WHAT IS REQUIRED:
Reproduce the data word for word, starting from its first line and ending with the line that contains "(x=15, y=39)", that line included.

DATA ENTRIES:
++++
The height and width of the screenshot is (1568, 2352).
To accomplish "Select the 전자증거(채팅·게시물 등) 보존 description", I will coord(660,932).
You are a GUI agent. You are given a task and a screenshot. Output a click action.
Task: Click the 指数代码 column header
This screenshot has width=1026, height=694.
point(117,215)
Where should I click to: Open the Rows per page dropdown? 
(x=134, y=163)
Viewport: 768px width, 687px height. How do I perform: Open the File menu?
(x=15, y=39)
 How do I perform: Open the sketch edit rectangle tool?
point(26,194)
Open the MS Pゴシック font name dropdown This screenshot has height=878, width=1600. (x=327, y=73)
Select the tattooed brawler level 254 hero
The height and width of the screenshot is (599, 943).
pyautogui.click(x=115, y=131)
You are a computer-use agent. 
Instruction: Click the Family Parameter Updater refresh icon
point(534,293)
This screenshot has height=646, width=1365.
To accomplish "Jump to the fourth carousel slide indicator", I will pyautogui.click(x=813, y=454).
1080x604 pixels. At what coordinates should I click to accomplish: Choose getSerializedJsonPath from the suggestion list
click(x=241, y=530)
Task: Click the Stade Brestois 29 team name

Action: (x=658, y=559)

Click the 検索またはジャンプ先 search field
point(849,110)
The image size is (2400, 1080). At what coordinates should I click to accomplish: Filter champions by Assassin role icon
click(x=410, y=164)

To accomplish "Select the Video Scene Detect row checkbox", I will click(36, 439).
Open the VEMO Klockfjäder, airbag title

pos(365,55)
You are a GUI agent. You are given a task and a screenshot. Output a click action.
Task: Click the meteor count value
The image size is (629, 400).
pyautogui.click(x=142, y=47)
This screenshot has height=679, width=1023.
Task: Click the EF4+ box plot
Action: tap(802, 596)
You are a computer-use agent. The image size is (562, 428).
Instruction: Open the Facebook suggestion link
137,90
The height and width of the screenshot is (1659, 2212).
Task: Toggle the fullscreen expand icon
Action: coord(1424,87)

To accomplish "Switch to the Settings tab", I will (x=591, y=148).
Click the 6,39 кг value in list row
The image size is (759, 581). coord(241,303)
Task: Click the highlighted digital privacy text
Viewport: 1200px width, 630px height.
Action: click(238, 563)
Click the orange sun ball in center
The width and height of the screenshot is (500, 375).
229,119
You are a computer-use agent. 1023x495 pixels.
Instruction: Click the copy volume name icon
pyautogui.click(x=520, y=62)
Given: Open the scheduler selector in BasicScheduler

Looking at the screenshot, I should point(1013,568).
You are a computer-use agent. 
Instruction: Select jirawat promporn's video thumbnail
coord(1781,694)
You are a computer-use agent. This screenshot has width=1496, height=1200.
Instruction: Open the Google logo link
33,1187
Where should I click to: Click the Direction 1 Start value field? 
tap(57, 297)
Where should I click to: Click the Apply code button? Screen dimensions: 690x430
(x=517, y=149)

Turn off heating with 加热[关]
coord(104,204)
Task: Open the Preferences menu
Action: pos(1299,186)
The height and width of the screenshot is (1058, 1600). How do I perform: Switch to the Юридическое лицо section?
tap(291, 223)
++++
REPLY:
The height and width of the screenshot is (1568, 2352).
To accomplish "Select the 전자증거(채팅·게시물 등) 보존 description", I will coord(660,932).
You are a GUI agent. You are given a task and a screenshot. Output a click action.
Task: Click the 指数代码 column header
This screenshot has width=1026, height=694.
point(117,215)
Where should I click to: Open the Rows per page dropdown? 
(x=134, y=163)
Viewport: 768px width, 687px height. How do I perform: Open the File menu?
(x=15, y=39)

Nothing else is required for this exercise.